“Where are you going?” It was a question I was asked by many of my friends. And each time, the answer was the same. “I don’t know. But something is compelling me. I just have to go.” Invariably, when I returned, the first question was the same as the first, “Where did you go?” My answer? “Where I was supposed to.”
This week’s parasha, Lech Lecha, shares a similar tale. God calls a man – we learn his name is Abram – to go on a journey. “Lecha lecha me’artsecha umimoladetecha umibeit avicha el-ha’aretz asher ar’eka. – Go, leave your land, and the place of your birth, and the house of your father, and go to the land that I will show you.” We know the how the tale continues. God promises Abram that he will be a blessing. Abram, without hesitation or fear, heeds the call.
We Jews are wanderers, challenged by God to journey. First, it was Abram. He went willingly. God understood what was in Abram’s heart and mind. He was not happy where he was. He had hopes, dreams, fears, desires. But, he was stuck in Haran. He had grown all he could. So, God challenged Abram: “Break away from the usual, the easy; go and seek your own path. And if you do, you will become a blessing.”
We are challenged to the same journey, to discover who we are and what we want to become. As liberal Jews, our road is more difficult than others. Our Jewish decisions made from study, experience, tradition. It is not enough to be told what to do. We must challenge the status quo, ask the tough questions of ourselves and others, be willing to experiment with the new and different. That is also the beauty of our liberal movement. We are free to wander, addressing those same hopes, dreams, desires, and fears that our ancestor, Abram, confronted. The result is awesome.

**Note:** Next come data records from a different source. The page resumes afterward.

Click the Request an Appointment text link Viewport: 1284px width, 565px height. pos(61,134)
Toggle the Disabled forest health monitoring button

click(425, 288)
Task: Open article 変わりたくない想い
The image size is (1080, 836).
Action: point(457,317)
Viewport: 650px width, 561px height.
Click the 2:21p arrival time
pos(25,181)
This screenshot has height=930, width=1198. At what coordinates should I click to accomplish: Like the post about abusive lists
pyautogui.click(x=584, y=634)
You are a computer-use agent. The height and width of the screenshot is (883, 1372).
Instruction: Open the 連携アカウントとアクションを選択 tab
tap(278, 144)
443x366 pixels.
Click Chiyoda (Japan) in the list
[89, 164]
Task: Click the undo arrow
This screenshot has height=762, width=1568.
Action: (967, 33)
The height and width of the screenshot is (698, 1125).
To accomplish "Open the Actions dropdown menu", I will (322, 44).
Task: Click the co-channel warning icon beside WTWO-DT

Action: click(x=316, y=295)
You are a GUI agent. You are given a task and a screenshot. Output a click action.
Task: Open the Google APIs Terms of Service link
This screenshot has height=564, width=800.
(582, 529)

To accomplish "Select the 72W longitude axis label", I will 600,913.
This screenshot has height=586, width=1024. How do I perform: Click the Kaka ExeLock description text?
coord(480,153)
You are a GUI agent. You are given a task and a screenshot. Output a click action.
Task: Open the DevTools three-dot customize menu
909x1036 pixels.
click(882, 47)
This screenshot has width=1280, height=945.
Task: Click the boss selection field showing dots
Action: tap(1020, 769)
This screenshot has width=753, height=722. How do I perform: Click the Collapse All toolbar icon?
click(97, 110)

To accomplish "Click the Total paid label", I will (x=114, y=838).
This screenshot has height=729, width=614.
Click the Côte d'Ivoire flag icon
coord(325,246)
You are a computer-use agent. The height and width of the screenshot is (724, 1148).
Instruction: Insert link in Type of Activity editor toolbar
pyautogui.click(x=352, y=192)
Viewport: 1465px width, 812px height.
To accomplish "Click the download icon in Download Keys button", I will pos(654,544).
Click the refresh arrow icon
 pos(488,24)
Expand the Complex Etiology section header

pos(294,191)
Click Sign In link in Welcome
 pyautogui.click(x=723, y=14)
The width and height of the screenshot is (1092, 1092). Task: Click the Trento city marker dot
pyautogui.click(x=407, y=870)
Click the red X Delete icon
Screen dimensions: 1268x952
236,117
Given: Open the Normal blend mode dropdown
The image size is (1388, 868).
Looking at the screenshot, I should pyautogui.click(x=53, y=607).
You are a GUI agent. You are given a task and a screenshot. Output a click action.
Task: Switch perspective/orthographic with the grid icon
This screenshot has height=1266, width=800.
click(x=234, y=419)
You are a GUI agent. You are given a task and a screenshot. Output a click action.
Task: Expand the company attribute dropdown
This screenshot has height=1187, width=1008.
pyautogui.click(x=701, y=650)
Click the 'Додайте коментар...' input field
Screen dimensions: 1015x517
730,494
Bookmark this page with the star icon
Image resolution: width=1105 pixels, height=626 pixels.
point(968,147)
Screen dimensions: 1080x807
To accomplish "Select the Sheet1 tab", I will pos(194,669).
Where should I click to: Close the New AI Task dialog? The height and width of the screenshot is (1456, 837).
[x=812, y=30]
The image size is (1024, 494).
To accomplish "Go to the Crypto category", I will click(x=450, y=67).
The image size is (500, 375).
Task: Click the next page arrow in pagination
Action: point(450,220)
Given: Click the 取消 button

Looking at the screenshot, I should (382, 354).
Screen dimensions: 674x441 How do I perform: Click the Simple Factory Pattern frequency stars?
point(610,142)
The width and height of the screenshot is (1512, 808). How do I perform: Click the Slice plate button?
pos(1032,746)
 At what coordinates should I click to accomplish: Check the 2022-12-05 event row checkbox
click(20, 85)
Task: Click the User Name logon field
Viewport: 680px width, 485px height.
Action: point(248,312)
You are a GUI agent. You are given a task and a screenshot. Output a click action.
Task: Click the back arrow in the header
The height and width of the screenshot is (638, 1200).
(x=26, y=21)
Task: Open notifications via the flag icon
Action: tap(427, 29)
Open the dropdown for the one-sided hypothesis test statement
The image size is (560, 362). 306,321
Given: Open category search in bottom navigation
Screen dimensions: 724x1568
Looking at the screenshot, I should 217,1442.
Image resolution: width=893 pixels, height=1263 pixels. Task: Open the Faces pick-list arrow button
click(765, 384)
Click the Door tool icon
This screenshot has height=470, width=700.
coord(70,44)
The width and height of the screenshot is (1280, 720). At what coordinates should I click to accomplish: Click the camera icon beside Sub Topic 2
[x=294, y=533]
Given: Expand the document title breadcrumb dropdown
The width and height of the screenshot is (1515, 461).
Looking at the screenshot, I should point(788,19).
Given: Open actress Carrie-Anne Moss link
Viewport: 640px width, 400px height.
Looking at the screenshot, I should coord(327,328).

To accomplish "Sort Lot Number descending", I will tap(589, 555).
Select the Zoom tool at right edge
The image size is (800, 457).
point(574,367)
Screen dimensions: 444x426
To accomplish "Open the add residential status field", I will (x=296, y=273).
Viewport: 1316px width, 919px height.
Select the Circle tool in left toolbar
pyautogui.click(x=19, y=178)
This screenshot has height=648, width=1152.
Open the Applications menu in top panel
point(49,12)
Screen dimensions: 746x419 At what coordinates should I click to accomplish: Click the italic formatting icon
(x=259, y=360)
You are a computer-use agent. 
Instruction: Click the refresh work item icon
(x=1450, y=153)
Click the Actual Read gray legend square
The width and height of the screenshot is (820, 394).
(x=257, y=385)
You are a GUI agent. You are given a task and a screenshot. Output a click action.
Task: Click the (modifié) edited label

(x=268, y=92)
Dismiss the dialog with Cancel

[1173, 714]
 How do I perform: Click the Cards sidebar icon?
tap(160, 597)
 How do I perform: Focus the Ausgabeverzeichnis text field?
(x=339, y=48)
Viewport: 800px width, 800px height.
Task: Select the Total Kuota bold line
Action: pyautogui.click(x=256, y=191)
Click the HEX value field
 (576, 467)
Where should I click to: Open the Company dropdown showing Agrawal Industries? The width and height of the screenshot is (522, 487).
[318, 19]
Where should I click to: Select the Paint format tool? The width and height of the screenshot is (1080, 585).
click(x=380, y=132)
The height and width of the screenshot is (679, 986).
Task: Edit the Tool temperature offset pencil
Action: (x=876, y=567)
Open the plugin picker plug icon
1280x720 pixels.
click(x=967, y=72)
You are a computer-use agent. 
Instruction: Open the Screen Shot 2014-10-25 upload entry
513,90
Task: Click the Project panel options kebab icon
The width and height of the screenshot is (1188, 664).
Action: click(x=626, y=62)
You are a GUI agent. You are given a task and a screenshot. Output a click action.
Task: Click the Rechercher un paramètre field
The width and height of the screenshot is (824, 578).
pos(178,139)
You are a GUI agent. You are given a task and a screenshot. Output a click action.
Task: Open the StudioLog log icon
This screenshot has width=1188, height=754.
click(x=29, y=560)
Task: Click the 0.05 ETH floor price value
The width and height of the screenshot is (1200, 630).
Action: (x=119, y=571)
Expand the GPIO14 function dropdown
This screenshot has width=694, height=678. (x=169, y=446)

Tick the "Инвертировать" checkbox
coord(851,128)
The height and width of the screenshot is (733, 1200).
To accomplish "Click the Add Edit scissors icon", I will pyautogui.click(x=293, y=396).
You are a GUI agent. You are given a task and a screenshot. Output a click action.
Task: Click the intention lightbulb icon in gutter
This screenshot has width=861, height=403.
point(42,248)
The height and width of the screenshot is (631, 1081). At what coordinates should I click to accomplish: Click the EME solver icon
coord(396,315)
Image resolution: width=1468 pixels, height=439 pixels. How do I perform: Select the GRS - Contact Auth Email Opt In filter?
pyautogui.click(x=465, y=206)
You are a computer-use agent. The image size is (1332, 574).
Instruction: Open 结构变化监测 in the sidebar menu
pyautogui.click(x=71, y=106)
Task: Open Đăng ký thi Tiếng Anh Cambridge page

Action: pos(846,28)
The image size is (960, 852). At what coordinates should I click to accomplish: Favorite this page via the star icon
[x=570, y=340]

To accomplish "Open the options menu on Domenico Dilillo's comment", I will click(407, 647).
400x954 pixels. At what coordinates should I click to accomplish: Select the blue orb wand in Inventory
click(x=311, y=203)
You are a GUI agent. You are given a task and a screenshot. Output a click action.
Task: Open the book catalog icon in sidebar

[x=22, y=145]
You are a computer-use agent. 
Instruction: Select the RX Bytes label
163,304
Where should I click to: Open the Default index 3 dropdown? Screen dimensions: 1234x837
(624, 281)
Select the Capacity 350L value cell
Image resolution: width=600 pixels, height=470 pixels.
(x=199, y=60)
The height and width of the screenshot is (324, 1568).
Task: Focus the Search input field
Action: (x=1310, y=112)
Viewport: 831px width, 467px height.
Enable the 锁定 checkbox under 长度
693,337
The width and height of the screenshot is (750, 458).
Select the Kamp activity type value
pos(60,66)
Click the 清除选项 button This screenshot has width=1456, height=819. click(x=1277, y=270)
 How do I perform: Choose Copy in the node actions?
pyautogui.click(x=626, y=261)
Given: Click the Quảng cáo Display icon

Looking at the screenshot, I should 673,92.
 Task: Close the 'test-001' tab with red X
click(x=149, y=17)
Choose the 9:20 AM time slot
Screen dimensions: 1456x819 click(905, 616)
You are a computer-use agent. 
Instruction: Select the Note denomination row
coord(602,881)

I was privileged to attend a children’s summer camp in Bulgaria, run by the Jewish community of that country, with the help of the JDC. One Shabbat, we unrolled a Torah scroll, having all the children and madrichim (counselors) hold the parchment as they saw their history – their communal journey – before their eyes. Most of these children had never seen a Torah scroll this close and surely none of them had held one. Afterwards, one little girl approached me and asked me a question: “You said this story belongs to me?” “Yes,” I replied. “Which half?” she asked. I did not understand her question. She explained: “One of my parents is Jewish; the other is not. I am only 1/2 Jewish. Which part of me owns this story?” I smiled and said to her, “All of you. It is your story and your journey.”
A year later, that little girl told me she had begun to light Shabbat candles each week, in order to let her “Jewish half shine through.” That is what happens when we allow ourselves and our communities to journey forth into the unknown.
Whether we live in Bulgaria, Belarus, Boston, or Beersheva, our journeys are limited only by our Jewish imaginations. Our opportunity – like Abram’s – is to go out, experience what the [Jewish] world holds, and determine what makes our lives more meaningful. Keeping kosher? Praying with tefillin? Lighting Shabbat candles? Hiking a mountain on Shabbat? Skyping with family on Rosh Hashanah? Exploring one’s Jewish roots and traveling back home? Whatever that Jewish experience is becomes authentic. And makes our journey into a blessing.
Whenever I have gone on a journey, my friends have asked, “Where are you going?” In truth, I never know where my path will lead. What I do know, though, is when I open myself up like Abram, trusting that God will lead me to where I need to go, the resulting journey will become a blessing.
Where is your Jewish journey taking you? Wherever that is, may it be – for you – a blessing.